Perjalanan ke atas melambangkan cinta yang unggul, yang berakar pada iman yang kuat. Tuhan menghendaki bahwa cinta kasih pada awalnya bertunas di hati penyembah Tuhan dan kemudian menarik cinta Yang Mahakuasa Sendiri. Ketika dua cinta bertemu — masing-masing berfungsi sebagaimana pasangan pria dan wanita — mereka melahirkan persekutuan yang kuat dan kedekatan yang kuat antara Sang Pencipta dan ciptaan.
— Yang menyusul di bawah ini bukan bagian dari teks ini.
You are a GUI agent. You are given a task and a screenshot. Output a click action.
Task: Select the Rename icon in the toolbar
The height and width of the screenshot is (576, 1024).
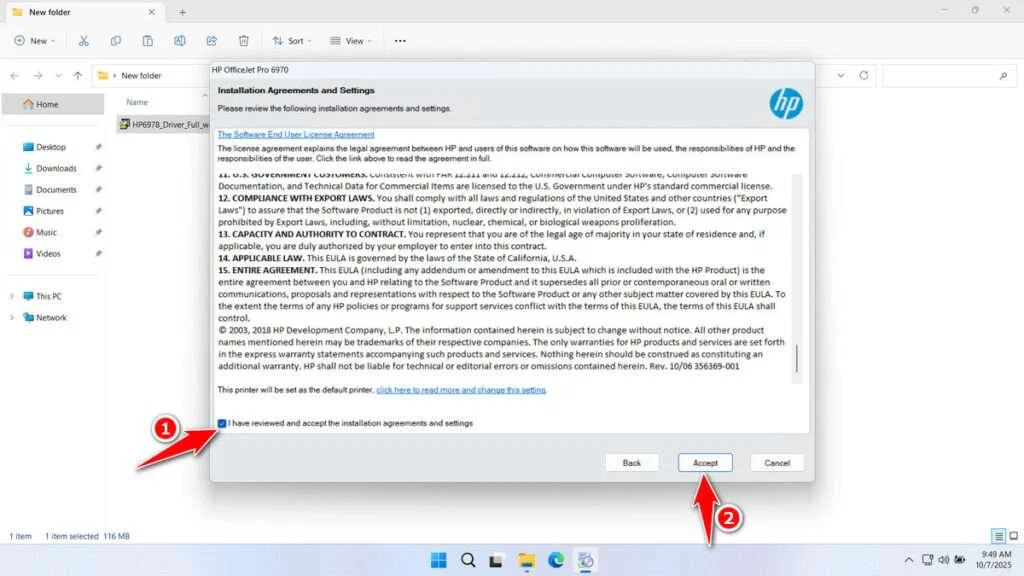pos(180,40)
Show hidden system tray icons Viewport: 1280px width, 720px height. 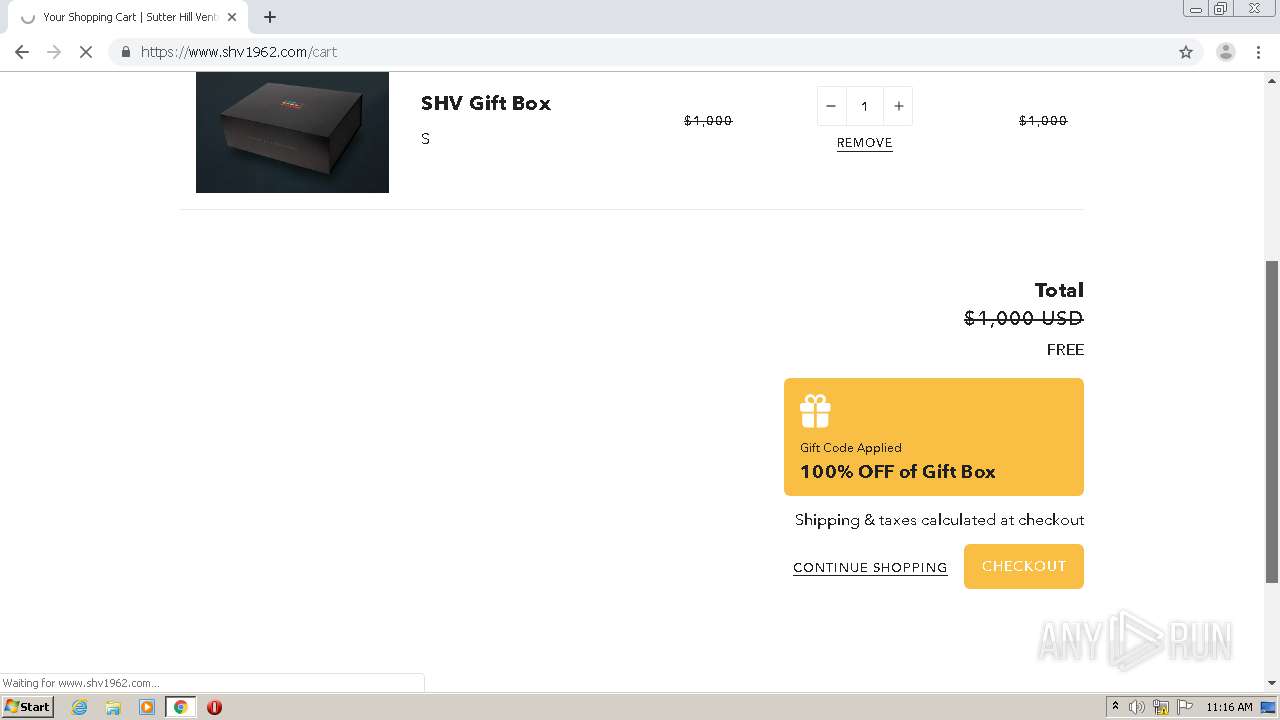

Api cinta Ilahi yang berkobar membakar kayu bakar cinta manusia yang mudah terbakar, melahirkan fenomena ketiga yang dikenal sebagai Ruhul Qudus. Kelahiran spiritual manusia pada tingkat ini dianggap terjadi ketika Tuhan Yang Maha Kuasa secara khusus menghendaki lahirnya cinta tersebut. Berbicara secara kiasan, tidak salah untuk mengatakan bahwa roh ini, yang dipenuhi dengan kasih Tuhan, memberikan kelahiran baru bagi jiwa manusia yang, melalui kehendak Tuhan, sekarang dipenuhi dengan kasih-Nya. Itulah mengapa roh yang sarat cinta ini, sekali lagi secara kiasan, seperti keturunan dari roh Ilahi, pencipta cinta ini. Karena Ruhul Qudus lahir dalam hati manusia sebagai hasil dari penyatuan dua jiwa, kami dapat mengatakan bahwa itu seperti seorang putra bagi keduanya.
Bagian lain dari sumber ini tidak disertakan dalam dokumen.